Lucas Moraes: Lá fora, o conhecimento da parte de engenharia de dados é mais estruturado hoje. Acho que o Brasil ainda tem um gap para chegar lá. Acho que em termos mecânicos o Brasil é excelente, mas quando é necessário colocar a inteligência nisso, eu acho que esse é um salto que os europeus já conseguiram dar. Aqui no Brasil, os carros também estão evoluindo nesse sentido. A gente está indo no caminho certo para ter esse nível também de sofisticação, vamos dizer assim. Então, eu diria que essa parte de dados é o que eu senti bastante. Quando eu chego de uma especial no Dakar, eu já recebo um relatório dos nossos engenheiros falando o que eu poderia ter feito melhor. Isso é uma coisa que numa equipe de fábrica faz muita diferença.

Sertões: Em qual sentido o Rally dos Sertões é importante para esse desenvolvimento, para que o Brasil conseguisse chegar nesse ponto?

Lucas Moraes: O Rally dos Sertões é o grande pilar, a vitrine para os pilotos brasileiros. Não só pela sua qualidade técnica, mas também pela exposição e respeito que outras pessoas, outros pilotos estrangeiros têm pela prova. O Sertões é uma prova de qualidade técnica muito alta, ensina muito a pilotar, porque você está sempre em estrada, não tem alívio. Você está sempre em estrada, não é igual o deserto, onde tem espaço. Você tem que frear no lugar certo sempre, você não pode escapar. Em termos de pilotagem, o Sertões exige muito e, por isso, forma bons pilotos. Quando vai para uma prova de estrada lá fora, normalmente os pilotos brasileiros também se destacam. Então, o Sertões tem um papel fundamental nessa fundação e construção dos pilotos.

Sertões: É como se o Sertões fosse Mônaco para a Fórmula 1?

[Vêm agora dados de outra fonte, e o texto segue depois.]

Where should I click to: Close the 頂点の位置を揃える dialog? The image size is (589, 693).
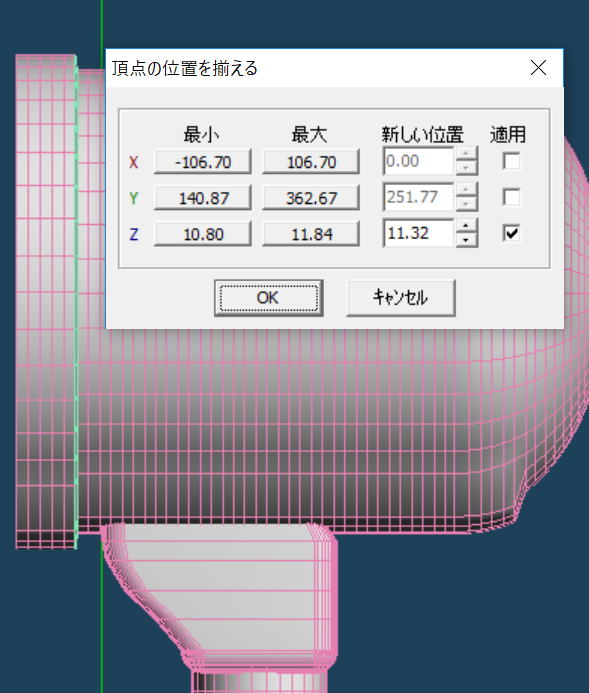[x=538, y=68]
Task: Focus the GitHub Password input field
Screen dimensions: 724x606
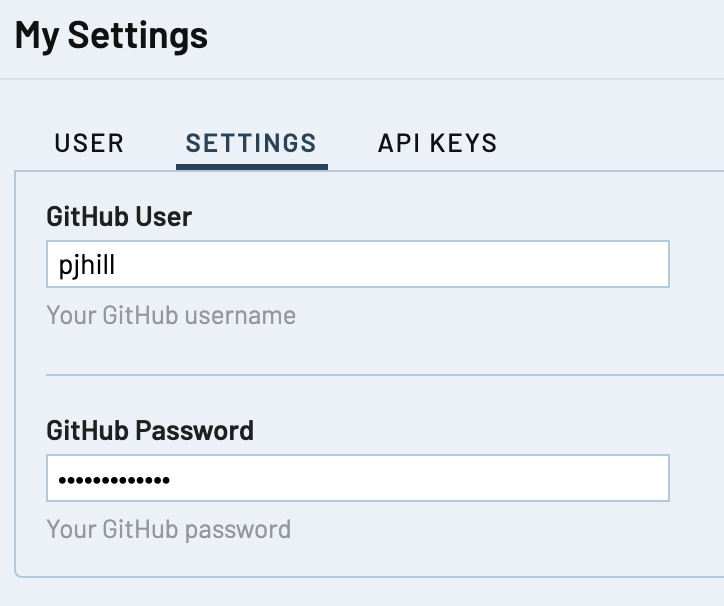Action: pyautogui.click(x=357, y=479)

Lucas Moraes: É, eu acho que pode ser uma coisa nessa linha, porque a gente está sempre andando no estreito ali, te faz realmente ser muito técnico na pilotagem. Tem uma variação também grande de terreno, que isso é legal para você entender onde tem mais tração, onde tem menos tração, onde não tem, onde frear. Eu acho que pode ser uma comparação interessante, sim.

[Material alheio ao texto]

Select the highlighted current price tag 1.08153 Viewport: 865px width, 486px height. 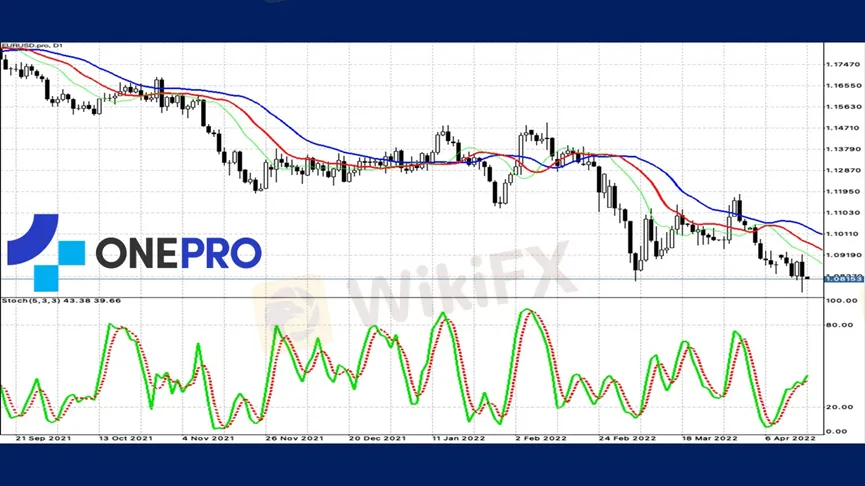point(843,279)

Sertões: Como é a sua relação com a Fórmula 1?

Lucas Moraes: Pra ser sincero, eu acompanho mais hoje do que quando eu era menor, porque eu não acompanhei quase nada do Senna, eu tinha três anos quando ele faleceu. Claro, usei muito o Senna como minha referência, quando eu corria de moto. Todos os meus treinadores nessa época mostravam muito do Senna, então, como um brasileiro, sem dúvida, o maior ídolo para mim, também, do esporte é o Senna. Sei muito da carreira, tal, mas acompanhar a Fórmula 1, em si, menos. Agora, acompanho mais até pela Red Bull, por tudo.

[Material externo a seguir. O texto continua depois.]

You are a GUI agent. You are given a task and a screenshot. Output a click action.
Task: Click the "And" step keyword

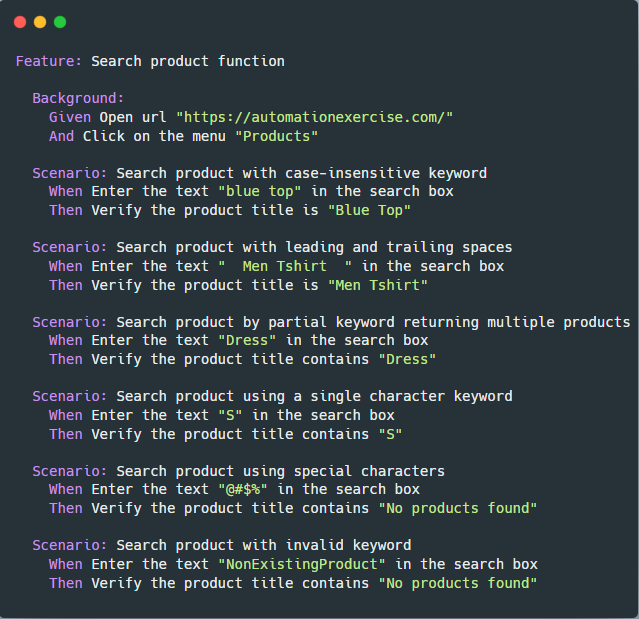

Sertões: Quais as diferenças entre as relações com outros pilotos durante o Mundial e o Sertões?

Lucas Moraes: Quando eu chegava nas provas, eu olhava o Nasser, o Carlos Sainz como meus ídolos, sempre acompanhei pela televisão. Quando você começa a participar das provas, começa a querer ter resultado, e claro, agora representando uma marca, você tem que mudar a chavinha para ganhar desses caras. E é claro que não vai ser do dia para a noite, porque eles são muito experientes e tudo, mas essa é a primeira fase mental, que você tem que ter para conseguir uma hora ganhar esses caras. Esse ano, especialmente, eu fui disputar mesmo. E acho que muito disso me ajudou a ter uma vitória na especial. Aqui, no Brasil, você tem mais a noção de que está todo mundo no mesmo nível e vai ter muita disputa mesmo. Essa virada de chave foi fundamental para mim.